◆ Work instructions:
In this exercise, print only the lines of the records below from the one with "This screenshot has width=490, height=281." through the one with "Task: Select the Microsoft platform row", inclusive. Pictures are not part of the copy.

(Records from a collection)
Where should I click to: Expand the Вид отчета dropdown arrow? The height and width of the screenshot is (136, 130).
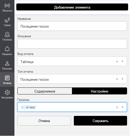click(x=123, y=61)
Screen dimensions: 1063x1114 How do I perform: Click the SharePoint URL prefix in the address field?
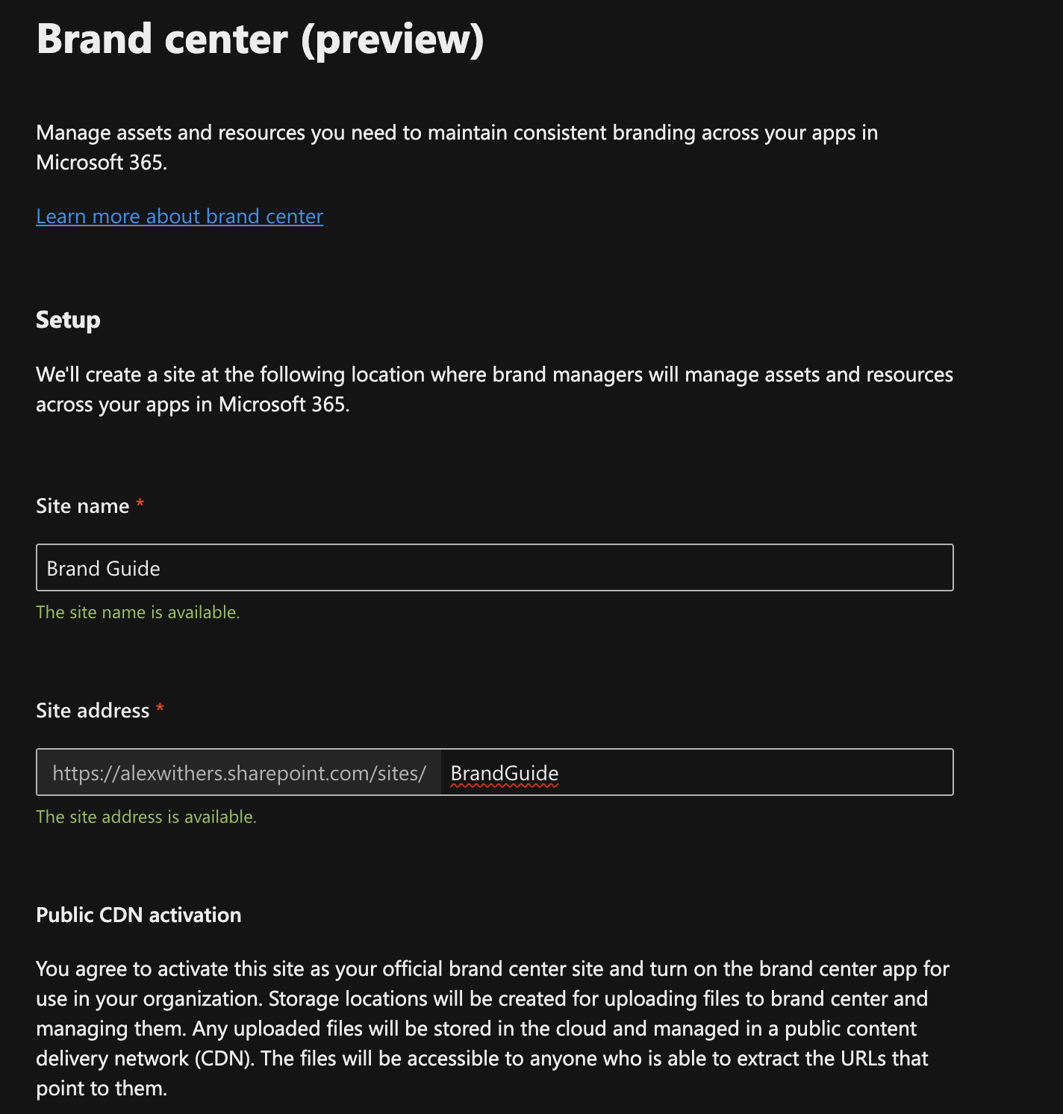pyautogui.click(x=239, y=773)
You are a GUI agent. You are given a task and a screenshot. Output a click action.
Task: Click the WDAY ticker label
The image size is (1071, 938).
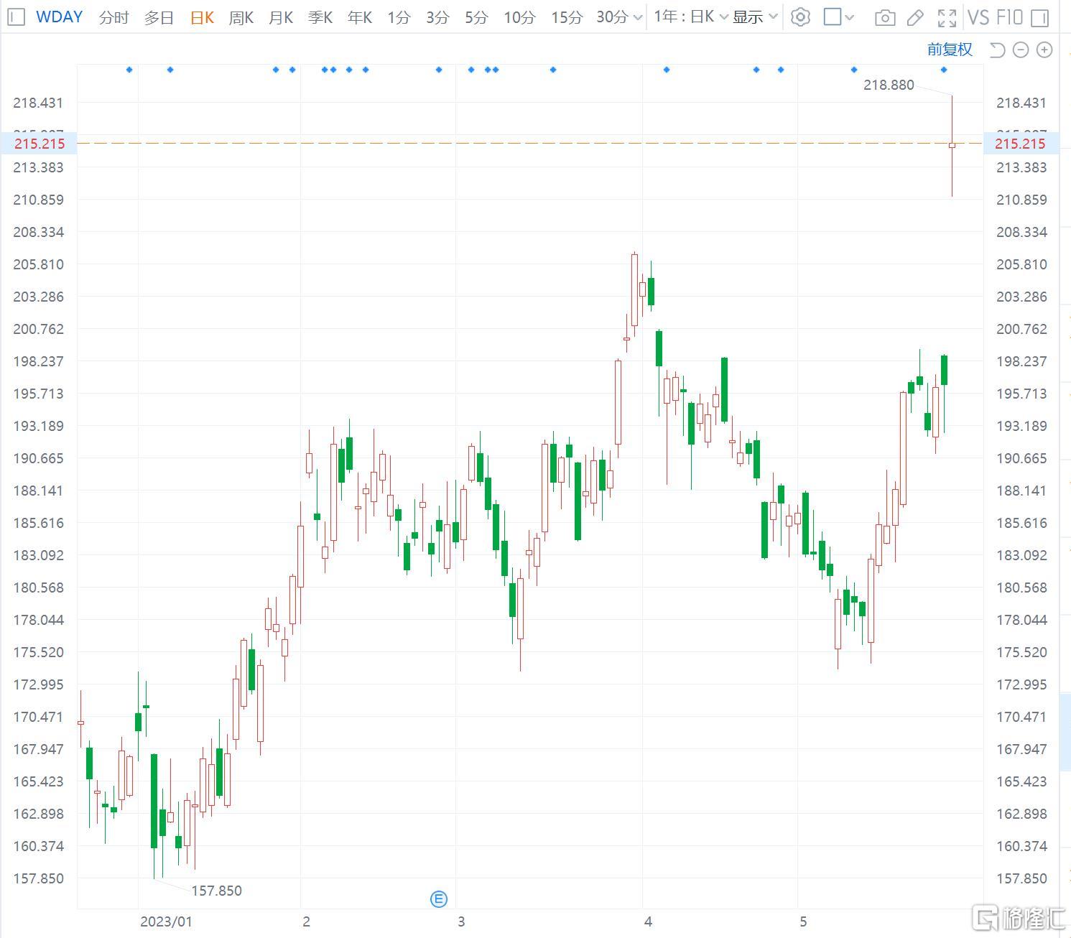[59, 17]
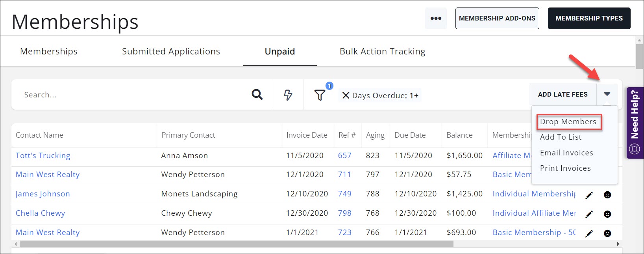Click the sad face icon for Chella Chewy
This screenshot has height=254, width=644.
607,214

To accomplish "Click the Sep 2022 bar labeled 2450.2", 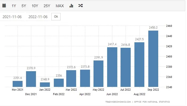I will tap(153, 59).
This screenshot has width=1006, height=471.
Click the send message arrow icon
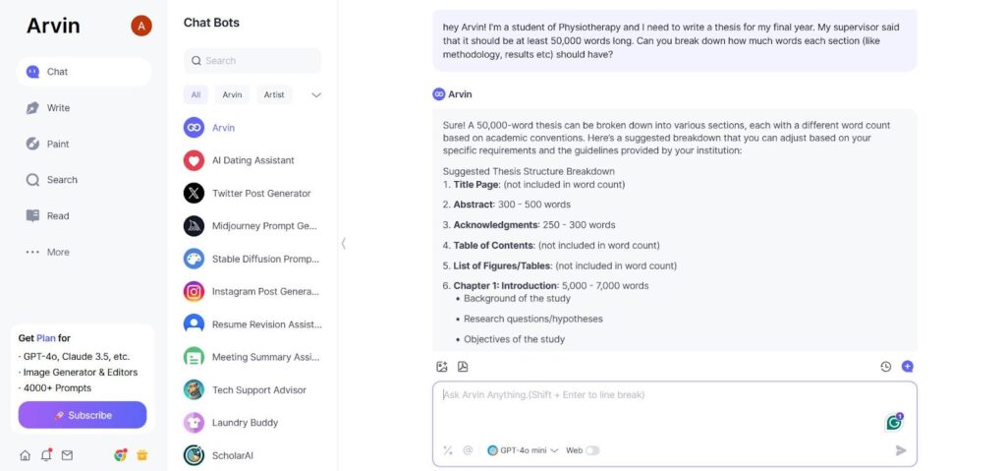[x=901, y=450]
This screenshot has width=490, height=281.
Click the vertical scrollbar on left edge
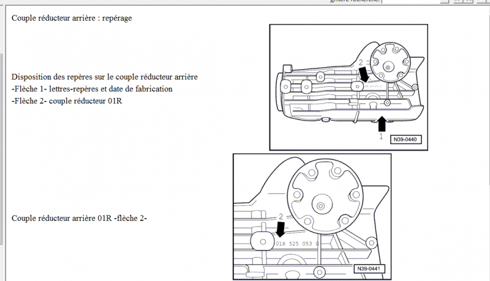point(2,153)
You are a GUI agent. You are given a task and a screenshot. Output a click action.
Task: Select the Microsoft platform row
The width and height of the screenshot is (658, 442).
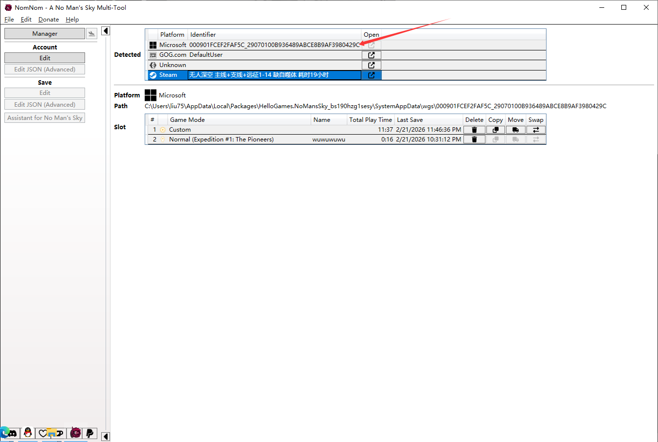(254, 45)
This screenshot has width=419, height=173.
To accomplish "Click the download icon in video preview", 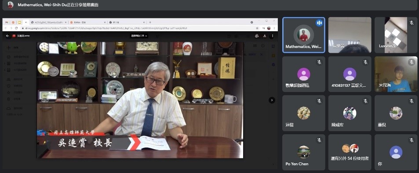I will point(265,36).
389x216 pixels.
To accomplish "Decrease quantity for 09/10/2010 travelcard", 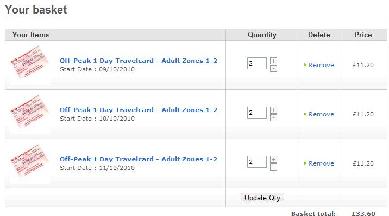I will click(273, 68).
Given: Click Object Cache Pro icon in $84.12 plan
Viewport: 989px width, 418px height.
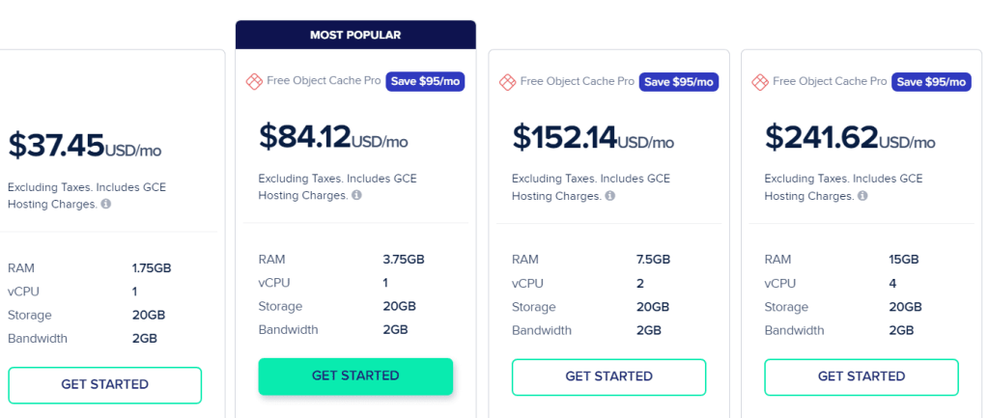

◆ Your response:
This screenshot has width=490, height=281.
Click the vertical scrollbar on left edge
point(2,153)
You are a GUI agent. You are given a task and a screenshot. Output a click action.
Task: Select the Microsoft platform row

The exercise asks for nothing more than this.